TEXTE:
Auteur: Mia Couto
Editeur: Métailié – 2013 (235 pages)
Lu en mars 2016
Mon avis: Je n’avais jamais lu Mia Couto, c’est le titre qui m’a attirée. L’accordeur de silences, rien que ces mots m’emportent déjà ailleurs, moi qui n’aime pas trop parler et préférant l’écrit, vers un monde rêvé où la Parole serait descendue de son moderne piédestal.
L’accordeur de silences, c’est l’histoire d’un lieu nommé Jésusalem, tentative désespérée de déni. De déni de la civilisation, de la réalité, du savoir, des souvenirs, du passé, de la religion, de la Femme, des femmes, de la mort, du bruit et de la fureur de la guerre, aussi.
L’accordeur de silences, c’est Mwanito, fils cadet de Silvestre Vitalicio. Celui-ci, des années auparavant, à la mort de sa femme, a emmené ses deux fils, un serviteur et l’ânesse Jezabela au fond de la brousse, loin de tout. Il voulait échapper à la douleur, à la colère, trouver la paix ou au moins l’oubli, mais c’est dans sa tête que se fracassent les sentiments. Dans les moments où la rage menace de le submerger, il demande à Mwanito de rester près de lui : « Viens mon enfant, viens m’aider à rester silencieux ». Mwanito, « né pour [se] taire », a « un don pour ne pas parler, un talent pour épurer les silences », il est le diapason grâce auquel son père ré-accorde ce qu’il lui reste d’harmonie intérieure.

LISTING:

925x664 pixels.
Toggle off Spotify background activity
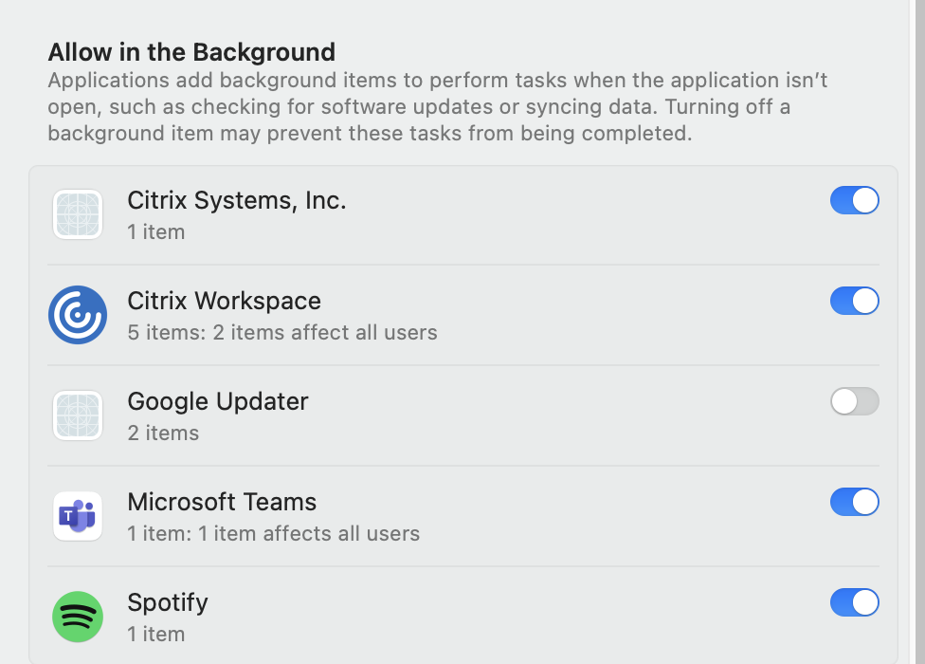coord(854,602)
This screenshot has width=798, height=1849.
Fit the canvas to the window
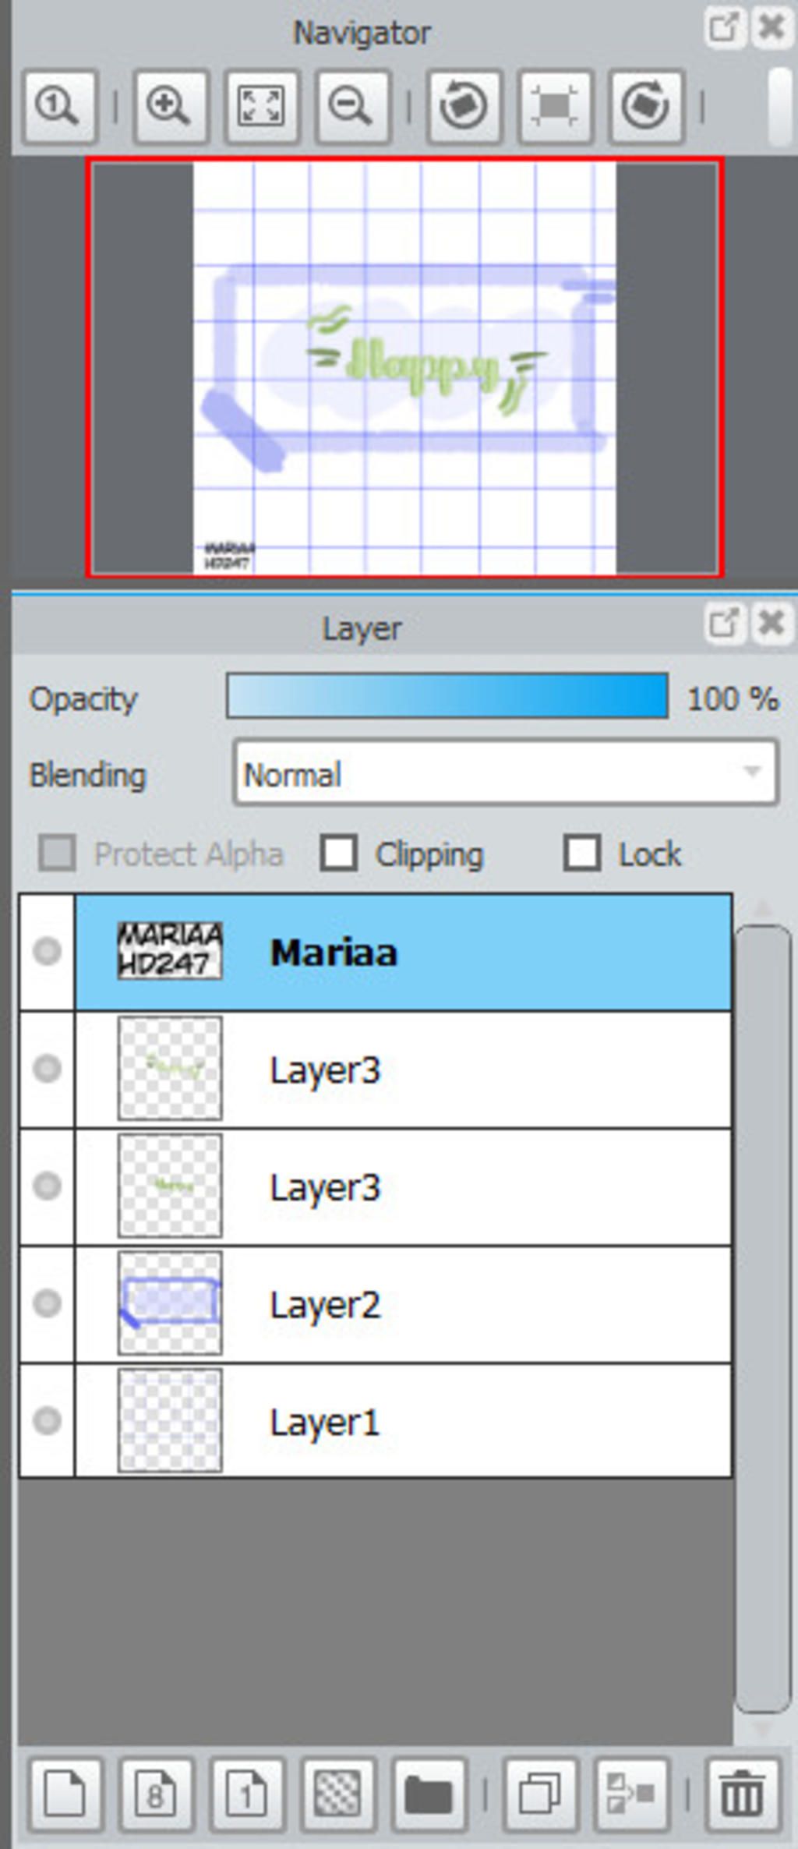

CONSIGNE:
Poursuivez l'avis sur L'accordeur de silences à partir de sa dernière phrase.

RÉSULTAT ATTENDU:
Mwanito ne se souvient plus du monde de « l’Autre Côté », il n’avait que trois ans lors du départ. Pour lui, l’humanité, c’est « moi, mon père, mon frère Ntunzi, et Zacaria Kalash, notre domestique », l’ânesse Jezabela et l’Oncle Aproximado, qui les ravitaille.
Dans ce monde inventé où le passé est interdit d’entrée, Mwanito apprend à lire et écrire en cachette, grâce à son frère, qui lui parle aussi des femmes, que Mwanito n’a jamais vues. D’après son père, elles sont soit mères soit putes, peut-être les deux à la fois, mais rien d’autre.
Faut-il alors s’étonner que l’arrivée d’une femme, Marta, dans cette façon de paradis perdu, d’îlot barricadé au milieu du désert de la civilisation, mette l’humanité de Jésusalem sens dessus dessous ? Tel un ver dans le fruit, l’altérité, la féminité de Marta s’insinuent dans les fondations du royaume de Silvestre, et ne tardent pas à faire vaciller ce roi colossal dont les pieds reposaient sur une utopie à laquelle il était seul à croire. Tels Eve abandonnant l’Eden après avoir rencontré le serpent, Silvestre et ses fils quittent alors Jésusalem. Avec ce retour à la réalité, qui équivaut pour Mwanito à une sortie de cocon, il leur faudra s’accommoder de la vie, de la mort, du bruit, des souvenirs. Et de l’avenir, pour le meilleur ou pour le pire.
Etrange fiction que ce livre envoûtant, sur le fil de la folie et de l’onirisme, qui raconte comment un père entraîne ses enfants avec lui dans la prison de sa douleur, pour les protéger de la cruauté de la « vraie » vie. Paradoxe insoluble selon lequel pour échapper à la mort, il faut fuir la vie.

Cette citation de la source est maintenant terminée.